In other words, will this nautical Blind Date be the successful beginning to a new chapter in my seagoing career?  I certainly hope so, but I've sailed enough to know that sometimes it doesn't happen that way.  I can only do my best, whatever position I find myself in, and wear my "game face"..

My cab is here, and it's time to go.

Mare Est Vita Mea!

Monday, October 15, 2012


Newport News
For the past few weeks, as I've applied my limited handyman-skills to our little house in Virginia, I've fought various battles against ants, bees, and the American Cockroach.  In all of these engagements against household invaders I've felt that I occupied a kind of moral high ground, harboring a sense that, unlike my insect opponents I belonged there, and had the right to use force (often deadly force) to unseat them from their accustomed habitats.

Not so with this particular denizen of the Epps manse...
This beautiful spider set up shop just a few days after I arrived from New York, spinning her web immediately outside my den window.  Day after day as I dealt with paperwork or un-tangled the interesting tale of our former tenants (since evicted as they felt dis-inclined to pay their agreed--and quite reasonable--monthly rent), I'd glance up and out from my desk to watch her getting her house in order, snaring her next meal, or resting with legs curled tightly about 1/2-inch carapace, resembling an orange diamond when she did so. 

Perhaps it is reflective of the loneliness of my "geo-bachelor" existence (Lucy has remained in New York as we prepare to move south whilst I returned to duty) that I developed something of a friendly relationship with this arachnid--friendly on my part, anyway.  I was careful not to disturb her web when cleaning outside the den or mowing the grass, and cheered in her favor whenever a wandering Anopheles or beetle flew too close to her sticky snare.
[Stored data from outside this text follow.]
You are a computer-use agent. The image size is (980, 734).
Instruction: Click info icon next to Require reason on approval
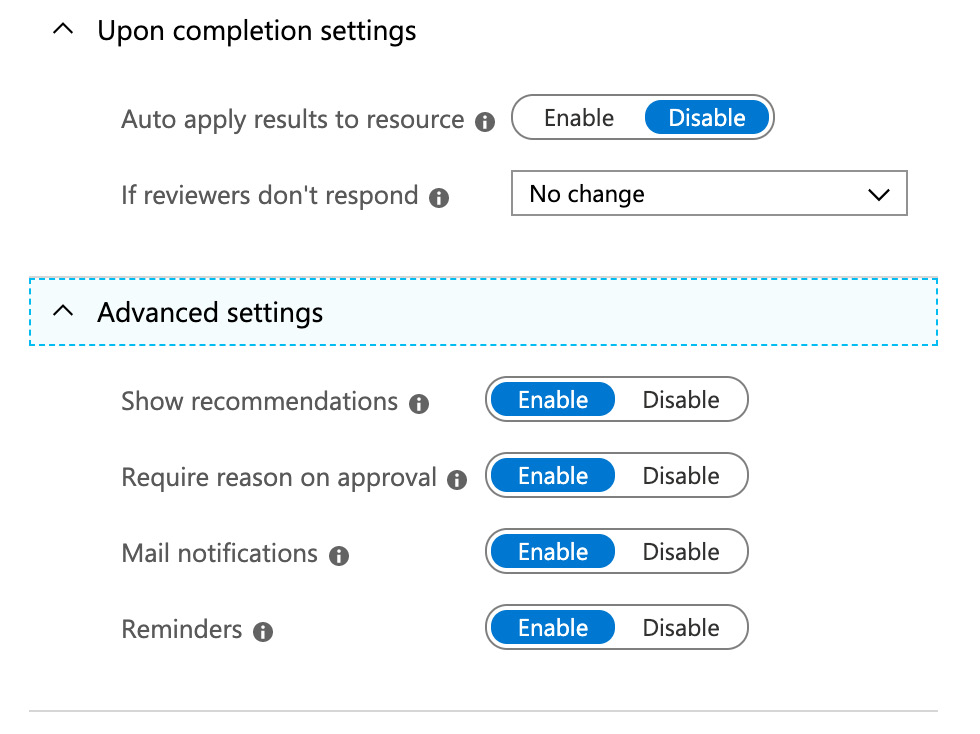(457, 480)
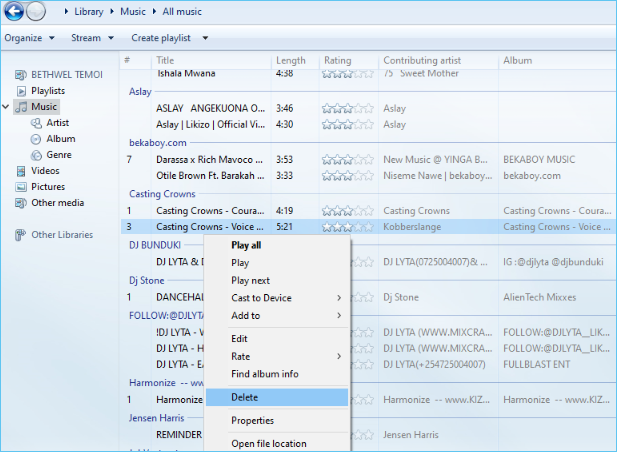Collapse the Music tree node
The width and height of the screenshot is (617, 452).
(7, 107)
I have always been fascinated by spiders--the larger and hairier the better.  Considering my history with eight-legged critters (I was bitten by a Brown Recluse about ten years ago--it's necrotic venom dissolved a sugar-cube-sized portion of my chest.  A disgusting experience, and quite painful as well!) one might expect that I'd be trying to squash "Charlotte" rather than photographing her.  Despite this past , I find myself examining webs and following Wolf Spiders through the grass, enraptured by the quick movements, the acrobatics, the various habits of these creatures.

Unfortunately, all good things must end.  Yesterday I noticed that my "roomie"s web hung empty and un-kept, and a careful search of the side of the house revealed no clue as to her whereabouts.  The nights grow cooler, and insects less numerous than only a few days ago; she might already be wintering-over, waiting for spring's warmth to return.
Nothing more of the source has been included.